Enchantments: Julian Dimock’s Photographs of Southwest Florida

ENCHANTMENTS REVIEW Book Review by Vald Svekis

Enchantments: Julian Dimock’s Photographs of Southwest Florida is a magical book turning the pages of southwest Florida history back more than 100 years.  Jerry Milanich and Nina Root have assembled photographs which invite daydreams of our Florida long altered by time.  The authors selected some 100+ photographs from the Julian Dimock collection of thousands.  The book is a remarkable weaving of landscape, people, birds and animals into a seductive trip through time of Marco Island, the Everglades, and the Ten Thousand Islands.

The cover photo of three girls, dressed in their finery, on the Marco Island beach captivates my imagination.  I keep thinking of the Swiss Family Robinson and castaways but know reality has to be something simpler like a visit to the beach after church.  However, June 6, 1907 was a Thursday.  Some mystery lingers.

My favorites photos are the jumping tarpon; a boy diving from a sailboat’s rigging; a pet bobcat onboard a boat (the cat heard a rooster soon afterward and dove into the water, swimming to shore in pursuit); three young tricolored herons whose mother had forgotten to brush their crops; a prospering pineapple plantation (later destroyed by salt water from a hurricane); crocodiles (when did they disappear?); hunting for honey trees; moonshiner camp; Seminole men trudging through the Everglades after buying supplies at a trading outpost; and the photo of Edgar Watson, notorious bad guy, who was killed by his Chokoloskee Bay neighbors in 1910. The photos stand alone, but are enriched by excerpts from original magazine articles written by the Dimocks.
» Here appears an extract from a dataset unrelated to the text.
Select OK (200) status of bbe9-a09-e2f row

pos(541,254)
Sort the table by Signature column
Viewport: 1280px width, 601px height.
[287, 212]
Anybody perusing this book would have their own favorites.  Enchantments would be a fine addition to anybody’s library and even stowed on a coffee table for the enjoyment of guests.  I have hope that Jerry Milanich and Nina Root will publish more of the Dimock photos in the future.

In addition to the inevitable change and development in southern Florida, water levels have risen 9 inches in the last 100 years, altering the landscape and making many of the views non-reproducible.

Published by University Press of Florida.